In February 2018, the government of Saskatchewan will be implementing tighter restrictions on Payday loans for consumers, and rightfully so. With these tighter restrictions, consumers will have more protections from financing arrangements structured to take advantage of high-risk borrowers. However, in the case of the MLPM, the government of Saskatchewan was the predatory lender, and these restrictions do not apply to the government.

Predatory lending is any lending practice that imposes abusive or unfair loan terms on a borrower. Predatory loans are often structured in a manner that forces the borrower to continuously roll over their loans, in a vicious cycle of high interest rates and punitive fees. In Canada and the US, many jurisdictions have adopted anti-predatory lending laws in order to limit interest rates and fees to prevent borrowers from entering an unfair situation and a never-ending cycle of interest payments and fees.

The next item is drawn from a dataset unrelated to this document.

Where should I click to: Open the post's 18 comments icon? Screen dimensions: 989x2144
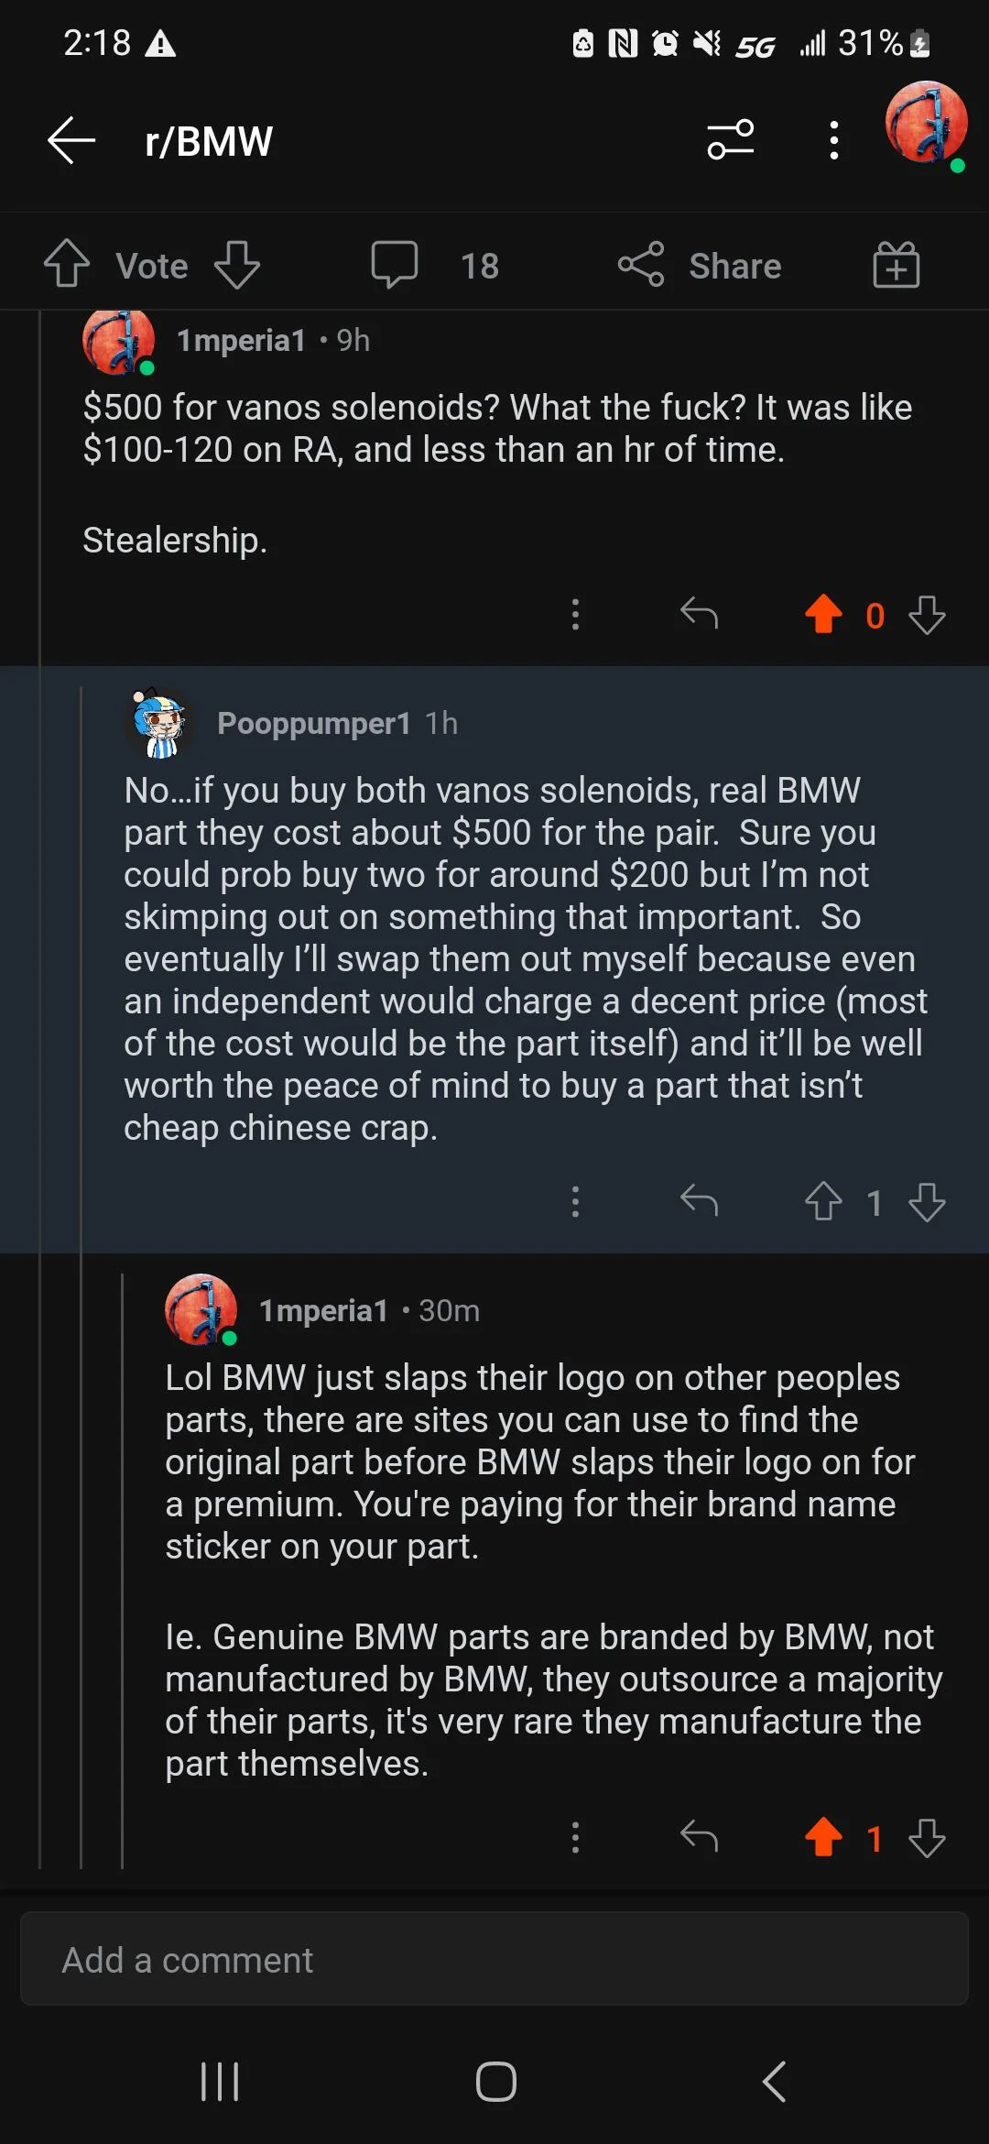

Many people criticize the Devine government for the doomed project, but in reality, it was a wise decision at the time. International pulp prices were high, and GDP growth was returning to Saskatchewan. However, shortly after the Romanow government came into power in 1991, pulp prices plummeted. This, combined with reduced demand for pulp products in general meant domestic pulp producers had to compete on an even greater level, thanks to increased supply from China and Indonesia (who did not follow the same environmental or labour standards).

The Romanow government failed to adequately monitor and understand the commodity price and overall market fluctuations. Instead, the government focused on protecting the jobs created by the MLPM. As a result, the MLPM had no way to pay back the loans made by the government. The negative amortization lending practices of the Province meant MLPM was unable to repay the interest owed. The interest eventually inflated to approximately three times the principal ($649.7 million) that represents the largest “loss” of the MLPM project.

In reality, the Saskatchewan government should have monitored the overall economic situation closer, more specifically, the ever-changing commodity prices and underlying factors that determine commodity prices. When world pulp prices collapsed and the new digital age emerged, reducing the demand for pulp and the increasing supply of cheap pulp from Indonesia and China, the Saskatchewan government should not have continued to issue loans, rather they should have just written off the interest owed and stopped charging interest.

Despite the large sum of capital that was invested and lost, the MLPM case raises an important question: Should governments be in the business of lending money or should they leave lending to the banks?